▶ **Aim of the task**: This exercise calls for the line with "You are a computer-use agent. This", the line with "This screenshot has height=477, width=513.", and all lines between them in the material below, output exactly and with no other lines.
###
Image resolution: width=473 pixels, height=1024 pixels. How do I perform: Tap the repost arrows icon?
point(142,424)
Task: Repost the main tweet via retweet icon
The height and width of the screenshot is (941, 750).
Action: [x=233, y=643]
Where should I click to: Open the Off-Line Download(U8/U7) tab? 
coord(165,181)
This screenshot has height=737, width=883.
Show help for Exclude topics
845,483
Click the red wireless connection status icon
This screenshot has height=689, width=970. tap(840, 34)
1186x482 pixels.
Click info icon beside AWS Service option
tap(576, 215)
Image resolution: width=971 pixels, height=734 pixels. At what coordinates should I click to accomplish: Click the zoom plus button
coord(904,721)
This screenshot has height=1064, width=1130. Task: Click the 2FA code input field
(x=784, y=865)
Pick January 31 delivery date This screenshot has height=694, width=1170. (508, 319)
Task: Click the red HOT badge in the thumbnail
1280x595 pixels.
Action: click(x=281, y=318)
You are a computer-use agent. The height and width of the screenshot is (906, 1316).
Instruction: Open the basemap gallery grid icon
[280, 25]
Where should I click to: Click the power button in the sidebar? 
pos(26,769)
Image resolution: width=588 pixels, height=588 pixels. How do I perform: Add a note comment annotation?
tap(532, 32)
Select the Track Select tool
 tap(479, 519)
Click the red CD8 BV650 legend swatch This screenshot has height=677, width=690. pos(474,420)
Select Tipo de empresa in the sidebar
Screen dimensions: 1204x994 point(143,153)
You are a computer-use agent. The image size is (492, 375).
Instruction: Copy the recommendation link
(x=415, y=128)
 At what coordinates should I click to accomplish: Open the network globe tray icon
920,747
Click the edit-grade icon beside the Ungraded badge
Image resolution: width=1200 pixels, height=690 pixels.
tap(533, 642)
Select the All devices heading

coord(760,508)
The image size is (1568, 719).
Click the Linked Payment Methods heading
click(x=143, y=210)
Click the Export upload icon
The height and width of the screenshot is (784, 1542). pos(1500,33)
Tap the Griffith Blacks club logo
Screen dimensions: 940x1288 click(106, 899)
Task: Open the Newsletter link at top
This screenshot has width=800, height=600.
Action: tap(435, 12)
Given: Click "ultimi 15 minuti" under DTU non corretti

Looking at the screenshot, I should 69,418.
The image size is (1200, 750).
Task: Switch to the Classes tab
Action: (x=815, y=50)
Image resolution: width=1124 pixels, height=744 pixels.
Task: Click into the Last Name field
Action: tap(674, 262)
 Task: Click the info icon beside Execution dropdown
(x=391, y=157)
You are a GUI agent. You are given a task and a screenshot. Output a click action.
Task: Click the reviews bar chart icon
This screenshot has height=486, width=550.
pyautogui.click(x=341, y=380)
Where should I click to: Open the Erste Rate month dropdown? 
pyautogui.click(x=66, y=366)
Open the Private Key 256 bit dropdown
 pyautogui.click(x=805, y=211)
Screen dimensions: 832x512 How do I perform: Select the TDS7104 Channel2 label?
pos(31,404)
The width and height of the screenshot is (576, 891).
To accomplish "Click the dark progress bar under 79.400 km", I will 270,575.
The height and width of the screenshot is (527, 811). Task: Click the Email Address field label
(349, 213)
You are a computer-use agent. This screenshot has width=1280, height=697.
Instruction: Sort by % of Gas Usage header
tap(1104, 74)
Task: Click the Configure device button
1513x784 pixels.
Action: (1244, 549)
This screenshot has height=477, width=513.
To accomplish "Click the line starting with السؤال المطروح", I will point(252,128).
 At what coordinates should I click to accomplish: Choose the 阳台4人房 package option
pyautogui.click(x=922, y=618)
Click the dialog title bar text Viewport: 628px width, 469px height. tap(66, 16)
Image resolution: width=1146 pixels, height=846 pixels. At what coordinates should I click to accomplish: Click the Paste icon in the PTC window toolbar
###
▶ **Answer**:
You are a computer-use agent. This screenshot has width=1280, height=697.
Instruction: Sort by % of Gas Usage header
tap(1104, 74)
Task: Click the Configure device button
1513x784 pixels.
Action: (1244, 549)
This screenshot has height=477, width=513.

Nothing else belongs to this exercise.